Efficiency of s///e?

T

Tim McDaniel

There's a sub in our code base which has something like

my $prevent_infinite_loop = 0;
while ($prevent_infinite_loop++ < 1000 && $text =~ /(complicated) (regular) (expression)/) {
... various calculations on $1, $2, $3, ... resulting in $replacement;
$text =~ s/(complicated) (regular) (expression)/$replacement/;
# that's exactly the same regular expression as above
}

(though I think that, with the particular pattern, an infinite loop is
impossible.) To add new features and for maintainability,
I've developed

$text =~ s{(simpler)}{
my $found = $1;
... various calculations involving split on $found, unshift, ...
$replacement;
}eg;

I'm wondering about the efficiency of this approach, partincularly
s{}{}e. For instance, is the right-hand side code compiled at run
time, or at compile time? Any other major concerns?

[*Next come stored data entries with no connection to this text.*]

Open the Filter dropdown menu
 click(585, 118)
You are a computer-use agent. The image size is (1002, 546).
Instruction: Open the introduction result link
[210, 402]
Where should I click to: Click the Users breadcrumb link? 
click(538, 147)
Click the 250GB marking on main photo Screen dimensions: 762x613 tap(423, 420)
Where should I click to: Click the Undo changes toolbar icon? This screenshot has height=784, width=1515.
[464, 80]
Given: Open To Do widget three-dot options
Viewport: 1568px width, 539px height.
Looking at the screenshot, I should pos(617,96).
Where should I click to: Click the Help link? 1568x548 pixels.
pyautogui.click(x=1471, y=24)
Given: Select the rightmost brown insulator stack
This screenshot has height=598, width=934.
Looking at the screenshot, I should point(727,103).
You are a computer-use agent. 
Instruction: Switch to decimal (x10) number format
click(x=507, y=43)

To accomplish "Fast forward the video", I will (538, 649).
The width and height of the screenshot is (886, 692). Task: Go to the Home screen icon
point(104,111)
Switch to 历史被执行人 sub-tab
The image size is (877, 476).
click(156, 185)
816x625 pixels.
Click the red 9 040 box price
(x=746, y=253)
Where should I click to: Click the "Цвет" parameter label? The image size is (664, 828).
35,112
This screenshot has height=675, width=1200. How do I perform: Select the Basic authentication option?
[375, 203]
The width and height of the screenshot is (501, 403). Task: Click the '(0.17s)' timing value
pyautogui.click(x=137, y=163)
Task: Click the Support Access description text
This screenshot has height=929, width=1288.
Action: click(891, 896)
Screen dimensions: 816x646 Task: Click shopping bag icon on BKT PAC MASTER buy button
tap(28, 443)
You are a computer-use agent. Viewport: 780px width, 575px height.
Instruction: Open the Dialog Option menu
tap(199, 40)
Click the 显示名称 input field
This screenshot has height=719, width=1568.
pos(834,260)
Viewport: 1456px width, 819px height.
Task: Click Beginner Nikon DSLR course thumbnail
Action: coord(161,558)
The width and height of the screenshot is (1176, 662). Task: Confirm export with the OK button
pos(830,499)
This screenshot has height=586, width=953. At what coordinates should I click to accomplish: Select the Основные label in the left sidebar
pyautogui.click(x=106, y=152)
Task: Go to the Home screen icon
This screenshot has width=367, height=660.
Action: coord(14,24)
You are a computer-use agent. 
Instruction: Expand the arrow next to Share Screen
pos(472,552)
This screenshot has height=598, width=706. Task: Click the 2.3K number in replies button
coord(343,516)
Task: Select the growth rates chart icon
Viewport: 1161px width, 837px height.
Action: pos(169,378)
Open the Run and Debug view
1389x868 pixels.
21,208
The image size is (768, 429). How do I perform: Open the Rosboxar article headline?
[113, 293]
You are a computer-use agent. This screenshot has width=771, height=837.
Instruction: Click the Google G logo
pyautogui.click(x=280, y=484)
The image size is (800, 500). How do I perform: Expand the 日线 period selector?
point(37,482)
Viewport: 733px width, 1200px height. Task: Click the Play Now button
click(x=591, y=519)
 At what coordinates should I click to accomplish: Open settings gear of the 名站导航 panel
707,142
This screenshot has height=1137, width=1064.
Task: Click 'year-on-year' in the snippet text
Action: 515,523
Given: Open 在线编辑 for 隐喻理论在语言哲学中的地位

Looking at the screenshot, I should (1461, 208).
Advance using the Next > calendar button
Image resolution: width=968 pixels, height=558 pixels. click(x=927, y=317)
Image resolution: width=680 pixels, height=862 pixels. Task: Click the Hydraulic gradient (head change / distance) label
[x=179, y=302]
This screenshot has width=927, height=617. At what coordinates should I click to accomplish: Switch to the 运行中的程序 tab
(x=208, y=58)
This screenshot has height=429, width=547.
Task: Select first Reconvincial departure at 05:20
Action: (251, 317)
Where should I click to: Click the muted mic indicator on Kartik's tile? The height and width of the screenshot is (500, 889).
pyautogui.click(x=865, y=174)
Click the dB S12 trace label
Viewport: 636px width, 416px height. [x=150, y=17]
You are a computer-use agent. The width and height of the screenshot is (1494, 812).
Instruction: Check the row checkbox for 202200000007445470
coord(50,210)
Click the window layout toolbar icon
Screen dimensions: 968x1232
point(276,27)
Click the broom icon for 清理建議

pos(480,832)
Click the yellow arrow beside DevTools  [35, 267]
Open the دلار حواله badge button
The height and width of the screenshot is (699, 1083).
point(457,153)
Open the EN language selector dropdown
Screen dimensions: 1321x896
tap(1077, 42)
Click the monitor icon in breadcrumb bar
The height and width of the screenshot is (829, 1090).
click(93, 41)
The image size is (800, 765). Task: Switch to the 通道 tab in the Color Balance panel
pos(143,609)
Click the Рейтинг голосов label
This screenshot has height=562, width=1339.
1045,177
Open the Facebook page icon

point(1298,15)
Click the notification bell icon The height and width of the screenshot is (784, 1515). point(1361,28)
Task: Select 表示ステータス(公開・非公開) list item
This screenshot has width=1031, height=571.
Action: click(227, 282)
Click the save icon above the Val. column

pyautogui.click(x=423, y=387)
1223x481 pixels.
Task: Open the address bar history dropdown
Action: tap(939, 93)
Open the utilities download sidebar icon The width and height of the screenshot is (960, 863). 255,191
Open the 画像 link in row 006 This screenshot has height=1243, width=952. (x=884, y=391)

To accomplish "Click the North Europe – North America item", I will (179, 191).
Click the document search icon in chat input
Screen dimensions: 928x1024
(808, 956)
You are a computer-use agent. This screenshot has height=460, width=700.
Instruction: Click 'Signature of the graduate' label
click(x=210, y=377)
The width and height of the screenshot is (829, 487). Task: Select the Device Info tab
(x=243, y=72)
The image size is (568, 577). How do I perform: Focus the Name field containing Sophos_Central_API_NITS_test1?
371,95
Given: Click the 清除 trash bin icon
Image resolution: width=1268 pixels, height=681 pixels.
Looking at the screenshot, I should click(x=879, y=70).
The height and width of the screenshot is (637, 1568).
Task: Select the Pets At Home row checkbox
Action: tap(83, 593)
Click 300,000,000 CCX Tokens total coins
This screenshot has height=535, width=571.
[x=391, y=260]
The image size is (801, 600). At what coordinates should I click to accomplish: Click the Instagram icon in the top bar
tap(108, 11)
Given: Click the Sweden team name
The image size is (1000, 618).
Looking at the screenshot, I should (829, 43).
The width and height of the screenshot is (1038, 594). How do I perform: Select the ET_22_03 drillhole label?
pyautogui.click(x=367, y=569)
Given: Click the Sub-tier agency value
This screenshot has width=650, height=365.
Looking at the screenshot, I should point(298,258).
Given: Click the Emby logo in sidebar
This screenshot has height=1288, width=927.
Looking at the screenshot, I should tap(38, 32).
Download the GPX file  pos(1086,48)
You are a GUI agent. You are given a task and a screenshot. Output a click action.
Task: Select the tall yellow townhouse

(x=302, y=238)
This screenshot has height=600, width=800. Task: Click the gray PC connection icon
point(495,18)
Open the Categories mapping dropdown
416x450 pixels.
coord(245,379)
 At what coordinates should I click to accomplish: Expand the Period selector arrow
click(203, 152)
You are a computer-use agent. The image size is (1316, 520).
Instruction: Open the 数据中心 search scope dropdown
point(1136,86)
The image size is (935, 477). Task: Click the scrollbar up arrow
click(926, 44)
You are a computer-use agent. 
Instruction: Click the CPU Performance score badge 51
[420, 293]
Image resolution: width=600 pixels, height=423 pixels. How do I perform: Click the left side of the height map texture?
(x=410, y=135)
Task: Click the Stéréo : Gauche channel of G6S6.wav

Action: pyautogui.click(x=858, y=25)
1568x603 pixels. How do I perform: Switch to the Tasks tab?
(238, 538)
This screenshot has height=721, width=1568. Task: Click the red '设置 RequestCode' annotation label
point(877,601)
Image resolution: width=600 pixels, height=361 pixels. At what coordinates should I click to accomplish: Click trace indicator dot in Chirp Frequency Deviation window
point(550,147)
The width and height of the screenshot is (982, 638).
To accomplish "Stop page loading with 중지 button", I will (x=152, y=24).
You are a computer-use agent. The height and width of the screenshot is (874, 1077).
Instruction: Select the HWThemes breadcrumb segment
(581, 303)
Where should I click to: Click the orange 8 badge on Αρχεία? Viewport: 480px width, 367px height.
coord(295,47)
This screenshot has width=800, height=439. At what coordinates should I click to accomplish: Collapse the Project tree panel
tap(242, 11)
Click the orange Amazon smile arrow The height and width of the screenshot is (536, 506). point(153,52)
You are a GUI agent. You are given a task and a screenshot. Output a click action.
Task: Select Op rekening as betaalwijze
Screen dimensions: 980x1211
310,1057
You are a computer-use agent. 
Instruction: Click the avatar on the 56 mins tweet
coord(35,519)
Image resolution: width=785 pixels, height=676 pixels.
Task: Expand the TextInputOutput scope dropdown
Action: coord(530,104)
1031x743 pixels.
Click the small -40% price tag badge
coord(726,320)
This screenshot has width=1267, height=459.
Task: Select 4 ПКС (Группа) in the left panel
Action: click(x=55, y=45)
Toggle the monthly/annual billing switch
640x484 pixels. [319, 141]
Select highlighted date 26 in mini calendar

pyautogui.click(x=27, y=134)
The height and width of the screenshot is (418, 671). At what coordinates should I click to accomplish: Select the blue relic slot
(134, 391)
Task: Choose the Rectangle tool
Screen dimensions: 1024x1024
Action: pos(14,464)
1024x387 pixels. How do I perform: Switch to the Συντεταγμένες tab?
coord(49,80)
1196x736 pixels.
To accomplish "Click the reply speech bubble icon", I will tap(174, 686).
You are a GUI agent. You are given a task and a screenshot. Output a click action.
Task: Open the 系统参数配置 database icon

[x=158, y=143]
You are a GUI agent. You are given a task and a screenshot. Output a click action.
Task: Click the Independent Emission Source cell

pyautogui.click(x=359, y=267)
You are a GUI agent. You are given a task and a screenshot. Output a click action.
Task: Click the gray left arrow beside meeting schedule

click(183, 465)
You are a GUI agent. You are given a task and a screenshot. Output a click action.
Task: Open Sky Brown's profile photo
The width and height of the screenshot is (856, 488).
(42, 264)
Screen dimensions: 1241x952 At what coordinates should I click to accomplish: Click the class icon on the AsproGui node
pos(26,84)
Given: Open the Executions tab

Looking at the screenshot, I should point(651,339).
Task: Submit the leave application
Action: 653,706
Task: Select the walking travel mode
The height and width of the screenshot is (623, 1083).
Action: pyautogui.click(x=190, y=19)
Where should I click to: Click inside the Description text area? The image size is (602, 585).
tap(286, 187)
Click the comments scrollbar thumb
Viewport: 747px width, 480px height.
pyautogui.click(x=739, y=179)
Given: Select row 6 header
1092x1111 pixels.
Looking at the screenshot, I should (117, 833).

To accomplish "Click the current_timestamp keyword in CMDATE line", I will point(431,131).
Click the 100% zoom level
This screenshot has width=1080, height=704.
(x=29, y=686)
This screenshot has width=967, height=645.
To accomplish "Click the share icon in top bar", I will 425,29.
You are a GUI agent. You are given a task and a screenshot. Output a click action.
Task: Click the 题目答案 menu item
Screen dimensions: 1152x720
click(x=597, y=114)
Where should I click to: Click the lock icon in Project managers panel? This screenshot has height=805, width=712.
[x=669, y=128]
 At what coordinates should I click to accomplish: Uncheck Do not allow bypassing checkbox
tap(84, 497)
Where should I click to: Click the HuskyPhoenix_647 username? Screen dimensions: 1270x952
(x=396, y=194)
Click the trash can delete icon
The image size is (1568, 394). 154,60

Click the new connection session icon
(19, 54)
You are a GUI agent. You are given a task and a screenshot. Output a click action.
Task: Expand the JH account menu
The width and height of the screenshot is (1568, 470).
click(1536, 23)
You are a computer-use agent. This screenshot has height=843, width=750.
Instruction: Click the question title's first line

We still use
Perl 5.8.8 for now, alas.
 
C

Charles DeRykus

There's a sub in our code base which has something like

my $prevent_infinite_loop = 0;
while ($prevent_infinite_loop++ < 1000 && $text =~ /(complicated) (regular) (expression)/) {
... various calculations on $1, $2, $3, ... resulting in $replacement;
$text =~ s/(complicated) (regular) (expression)/$replacement/;
# that's exactly the same regular expression as above
}

(though I think that, with the particular pattern, an infinite loop is
impossible.) To add new features and for maintainability,
I've developed

$text =~ s{(simpler)}{
my $found = $1;
... various calculations involving split on $found, unshift, ...
$replacement;
}eg;

I'm wondering about the efficiency of this approach, partincularly
s{}{}e. For instance, is the right-hand side code compiled at run
time, or at compile time? Any other major concerns? We still use
Perl 5.8.8 for now, alas.

It's syntax checked and compiled at compile time along with the rest of
your program.

The only gotcha IMO is the replacement morphing into a
long,hard-to-unravel mess that's hard-on-the-eyes and tough to debug.
Even commented, a big multi-line s/pattern/replacement/ becomes vertigo
inducing.

s{ ... }
{ $1 ... # blah
.... # more blah...
...
....
}gex;

At some point, a plain old "if" block seems better.
 
T

Tim McDaniel

A block like

s{...}{
# code
}gex;

You don't need the "x" to allow arbitrary formatting on the right-hand
side, only for the left, right?
isn't entirely different from an if: to some extent it's just a
brace-delimited block like any other. However, given that it does
actually have slightly strange parsing rules,

Oh, please don't leave it like that, you code-tease! Is it because
the terminator, "}" here, can screw it up?
s{...}{
$blort .= "}";
}

would screw up by terminating at the apparently "inner" "}"?
(perlop, Gory details of parsing quoted constructs) Or anything else?
 
C

Charles DeRykus

You don't need the "x" to allow arbitrary formatting on the right-hand
side, only for the left, right?

Yes. I meant show comments on the left. See what I mean about vertigo...
Oh, please don't leave it like that, you code-tease! Is it because
the terminator, "}" here, can screw it up?
s{...}{
$blort .= "}";
}

would screw up by terminating at the apparently "inner" "}"?
(perlop, Gory details of parsing quoted constructs) Or anything else?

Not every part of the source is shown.